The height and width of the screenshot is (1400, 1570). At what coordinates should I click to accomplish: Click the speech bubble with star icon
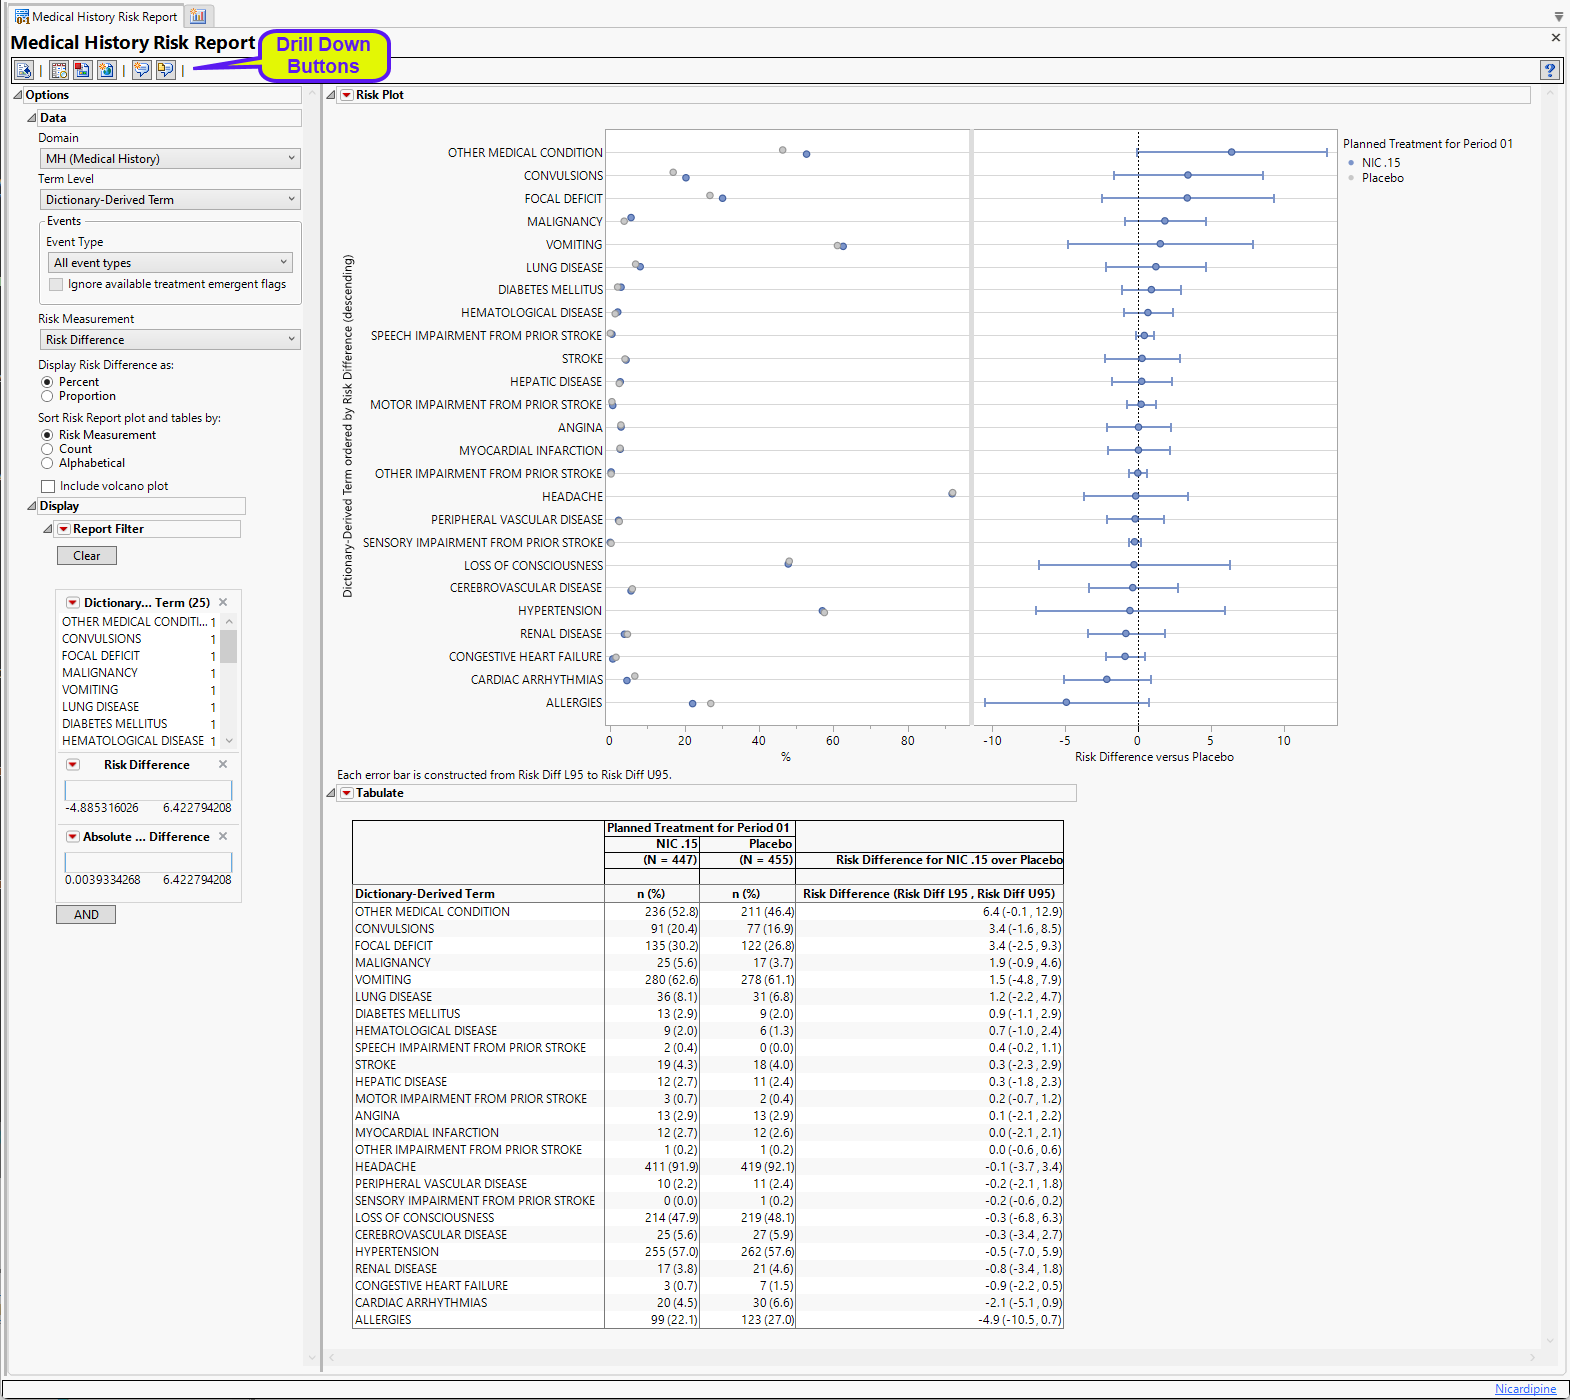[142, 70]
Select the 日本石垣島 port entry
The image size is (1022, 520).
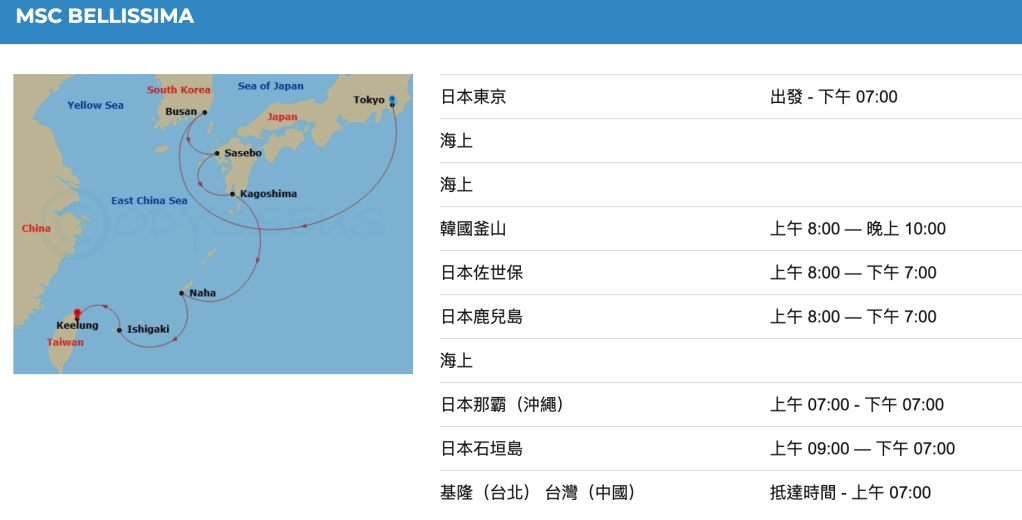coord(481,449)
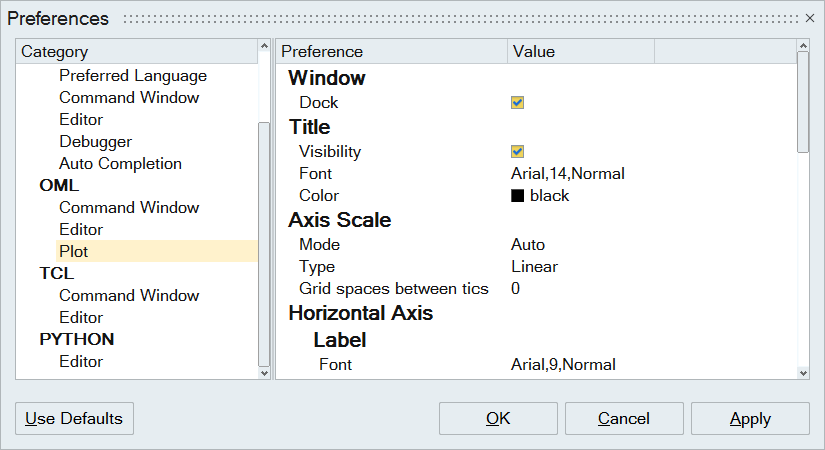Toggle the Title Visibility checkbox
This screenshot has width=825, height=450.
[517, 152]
※ ※ ※
_AIM OF THE TASK_
Retype all of the material above precisely as it reads. Pictures are not part of the copy.

_ANSWER BELOW_
The height and width of the screenshot is (1400, 1570). At what coordinates should I click to accomplish: Click the speech bubble with star icon
[142, 70]
Select the 日本石垣島 port entry
The image size is (1022, 520).
coord(481,449)
Toggle the Title Visibility checkbox
This screenshot has width=825, height=450.
[517, 152]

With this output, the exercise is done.